#### Texto fornecido ####

Para assinalar os 10
anos do CAIS DO OLHAR, os fins-de-semana estão guardados para lembrar
alguns textos que por aqui foram sendo publicados.
AS CARTAS DO PACHECO
Se existiu alguém que deu trabalho aos Correios de Portugal, Luiz Pacheco está no pelotão da frente.
Através do seu ficheiro
pessoal enviava aos leitores, à cobrança, os livros da Contraponto,
Por tudo e por nada, enviava, cartas e
bilhetes-postais, a meio mundo e parte do outro.
Numa entrevista chegou a observar:
«As pessoas dizem «estou a ler», «tenho
à cabeceira», mas não lêem. Dizem que não têm tempo: não têm é hábitos de
leitura.»
Para os livros da Contraponto Pacheco
não invocava nada.
Lessem ou não lessem, o importante é que
mandassem o guito, para ajudar à sobrevivênciazinha.
Serafim Ferreira, na editora Escritor,
em Maio de 1996, publicou Cartas na
Mesa, que reúne as muitas cartas e postais que Luiz Pacheco lhe
enviou entre 1966 e 1996.

####

O que se pede:
• a. Enumere tudo o que, segundo o texto sobre as cartas de Luiz Pacheco, ele enviava pelo correio.
• b. Quando e em que editora Serafim Ferreira publicou Cartas na Mesa, de acordo com o texto sobre as cartas de Luiz Pacheco?
• c. Transcreva do texto sobre as cartas de Luiz Pacheco o trecho que começa em "Através do seu" e termina em "não invocava nada.".
Baseie-se exclusivamente no texto fornecido.

#### Entradas fornecidas ####

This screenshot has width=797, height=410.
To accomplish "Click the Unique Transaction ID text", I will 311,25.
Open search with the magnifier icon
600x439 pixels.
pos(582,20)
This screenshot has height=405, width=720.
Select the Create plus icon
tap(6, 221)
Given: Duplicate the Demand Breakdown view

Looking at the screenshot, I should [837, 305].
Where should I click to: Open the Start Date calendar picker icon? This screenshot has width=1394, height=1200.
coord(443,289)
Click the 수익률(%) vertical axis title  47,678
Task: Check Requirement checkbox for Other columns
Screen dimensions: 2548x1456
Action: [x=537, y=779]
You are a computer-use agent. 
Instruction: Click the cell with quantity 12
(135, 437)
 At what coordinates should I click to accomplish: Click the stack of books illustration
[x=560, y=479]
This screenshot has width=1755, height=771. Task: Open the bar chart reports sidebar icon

####

Resultados por tarefa:
• a. Livros da Contraponto (aos leitores, à cobrança); cartas; bilhetes-postais.

• b. Em Maio de 1996, na editora Escritor.

• c.
Através do seu ficheiro
pessoal enviava aos leitores, à cobrança, os livros da Contraponto,
Por tudo e por nada, enviava, cartas e
bilhetes-postais, a meio mundo e parte do outro.
Numa entrevista chegou a observar:
«As pessoas dizem «estou a ler», «tenho
à cabeceira», mas não lêem. Dizem que não têm tempo: não têm é hábitos de
leitura.»
Para os livros da Contraponto Pacheco
não invocava nada.